During 1997 and 1998, the lion’s share of the Washington debate about Africa centered on the congressional Africa Growth and Opportunity Act and the parallel presidential initiative for a “Partnership for Economic Growth and Opportunity in Africa.” The act initially emerged from initiatives by liberal Democratic Representative Jim McDermott from Seattle and members of the Congressional Black Caucus (CBC), who portrayed it as a way of getting Africa its share of U.S. trade and investment. It was then sold as a bipartisan plan and developed in conjunction with conservative Republican Representative Phil Crane. Republicans were comfortable in signing on because of the strong emphasis on support for U.S. exports and corporate investment. Sponsors presented initial versions of the act as a “paradigm shift” from aid to trade. And despite endorsements of aid, debt relief, and human rights inserted into later versions of the legislation, the bill’s principal backers continued to assert that their intention was to replace aid with trade and to bring Africa into the mainstream of the world economy by using private capital as the main engine of growth.

Though the act suggested the possibility of future “free-trade” pacts with Africa, its operational provisions were in fact very limited: a regular forum for U.S. cabinet-level officials to meet with their counterparts from selected African countries; $650 million in investment funds allotted by the Overseas Private Investment Corporation (OPIC), which provides insurance for U.S. foreign investments; extending duty-free entry for many African products, including primarily minerals and agricultural products; and elimination of import quotas for African textiles entering the United States. Those African countries and companies already well-placed to compete in a market economy would be given greater access to the U.S. market, and U.S. business with Africa would be facilitated by new contacts and subsidies.

Figure 4

Composition of Long-term Debt
in Sub-Saharan Africa
(1998)

fig4.gif (2776 bytes)

Source: World Bank, Global Development Finance 1999, Analysis and Summary Tables (Washington DC: The World Bank Group, March 30, 1999).
During the 1998 legislative session, U.S. companies with interests in Africa joined with African ambassadors, the Clinton administration, and congressional backers in lobbying passionately for the bill. But resistance also grew both from critics who opposed the bill’s simplistic promarket bias and from textile-state representatives who argued that import quota reductions would hurt U.S. manufacturers. Both the Congressional Black Caucus and nongovernmental Africa advocacy groups were split roughly into three camps in response to the bill, with views ranging from passionate support to adamant opposition to more nuanced positions that offered several amendments. Many of those who supported the bill did so because they hoped it would help Africa get a larger slice of the global market by promoting “equal opportunity” among exporting nations. Opponents saw little benefit for ordinary Africans in the bill and feared considerable damage from its emphasis on strict free market macroeconomic policies.

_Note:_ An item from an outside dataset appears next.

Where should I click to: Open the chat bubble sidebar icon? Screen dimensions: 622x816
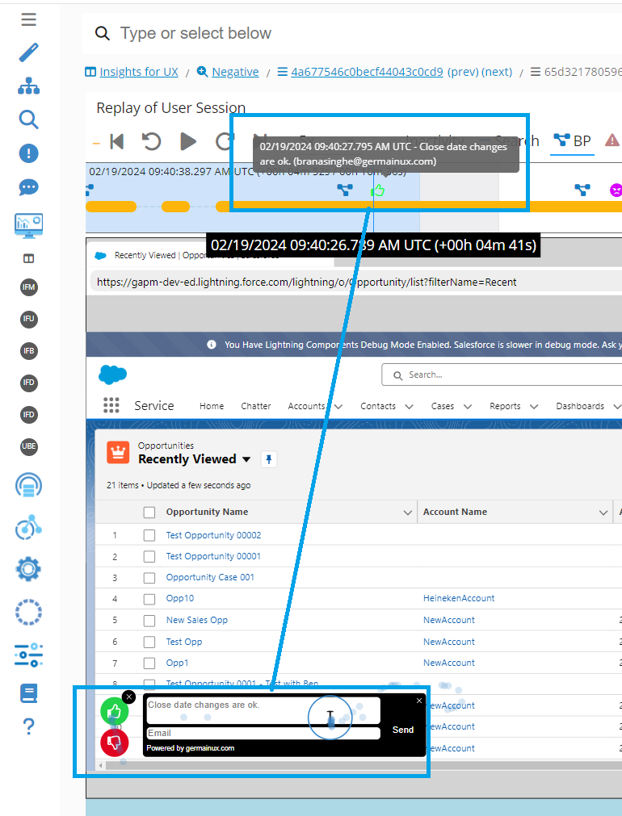[x=28, y=187]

The vehemence of the debate can only be understood as contention related to broader symbolic issues. For many proponents, the main intent was to counter Africa’s marginalization by rejecting the “aid seen as welfare” model and insisting on Africa’s incorporation into the current economic mainstream through expanded trade and investment. But most opponents rejected that mainstream model as damaging to African grassroots interests and long-term development prospects. “Structural adjustment” packages imposing similar policies have a mixed record at best in promoting economic growth, and they exact a high price from ordinary citizens in the form of cutbacks of government programs and a rising cost of living. Yet the critique, for the most part, failed to acknowledge that passage of this particular bill would add little to the pressures already felt by African countries from internationally imposed structural adjustment programs, the conditionality of bilateral aid programs, and Africa’s lack of competitive clout in the world marketplace. As CBC Chairperson Maxine Waters commented in floor debate, both proponents and opponents should recognize that this bill is neither “the best thing” nor “the worst thing” that could happen to Africa.


Private capital is not going to make the necessary investments in education, health care, clean and accessible water, electricity, roads, ports, airports, etc.; such infrastructure requires government planning and development cooperation from international agencies.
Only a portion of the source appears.